[Stage 12] Perjodohan
"Arum?"
Lambaian satu tangan Bara menyentaknya, membuat Arum tergugu canggung. "Eng—enggak, Mas. Enggak apa-apa, makasih. Makasih banget. Tapi enggak perlu repot-repot. Saya antar motornya ke bengkel aja, paling cuma sebentar dibenerinnya."
"Kalau lama, gimana?" pertanyaan Bara melahirkan kerutan di kening Arum.
Benar juga. Bagaimana jika perbaikannya lama? Apalagi, kali ini si Joppa tampaknya benar-benar dalam mode ngambek. Sudah berapa kali Arum coba menstarter motornya lagi, tapi tak ada tanda-tanda si Joppa akan bernyawa kembali.
"Lagipula bengkel di daerah sini masih jauh, Rum. Saya antar aja, ya? Sebentar lagi mau maghrib juga."
"Tapi motor saya—"
"Saya bisa hubungin orang bengkel langganan buat di ambil, kita tungguin sebentar sampai dia datang, terus saya antar kamu pergi ke rumah teman. Nanti pulangnya kamu bisa mampir ke bengkel itu. Gimana?"
Untuk beberapa detik, dahi gadis itu masih berkedut memandangi Bara yang tidak berhenti melemparkan tatap cemas untuknya. Sebegitu baiknya sang atasan, sampai begitu peduli pada kesusahan karyawannya. Sebagai bawahan, Arum terharu. Masalahnya, berada di dekat Bara lebih lama berpotensi besar mengoyak luka di hatinya lagi.
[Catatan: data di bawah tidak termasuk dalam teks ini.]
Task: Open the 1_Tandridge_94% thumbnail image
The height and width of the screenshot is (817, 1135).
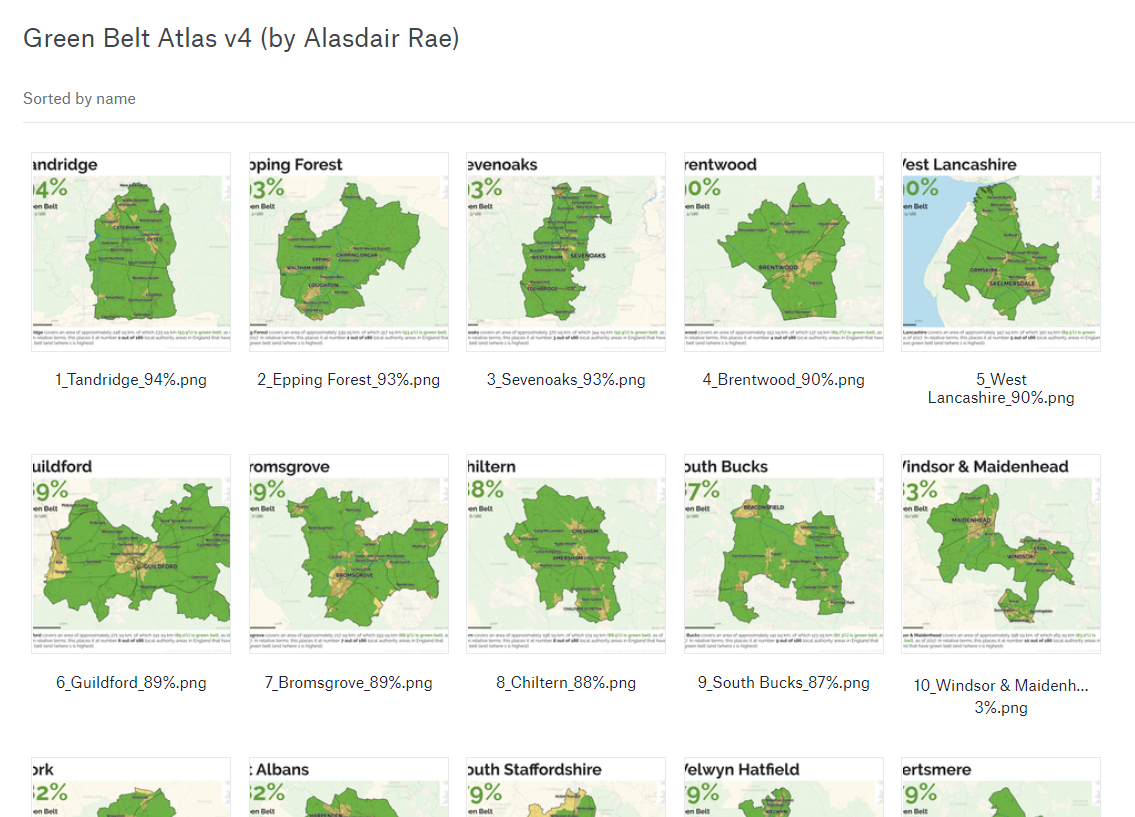Action: [x=130, y=252]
Arum takut tidak kuat lama-lama menahan rasa sedihnya tiap mengingat Bara sudah memiliki kekasih.
Sayangnya, lelaki itu justru menerjemahkan raut ketakutan Arum dengan makna lain, hingga ia berkata, "Tenang aja. Motornya enggak bakal hilang, kok. Kalau hilang nanti saya ganti."
Terkejut, Arum segera mengibaskan kedua tangan di depan dada. Bara memang berhati malaikat, tapi tidak perlu sebaik itu menggantikan barang orang lain yang rusak bukan karena kesalahannya.
"Enggak us—"
"Ganti sama motor-motoran, maksudnya."
Melongo, pada akhirnya gadis itu menyunggingkan senyum karena candaan Bara. Ia mengangguk. Tidak lucu juga jika mereka terus saling tawar-menolak. Lagipula, Arum memang butuh waktu lebih cepat untuk bisa tiba di rumah Chaca.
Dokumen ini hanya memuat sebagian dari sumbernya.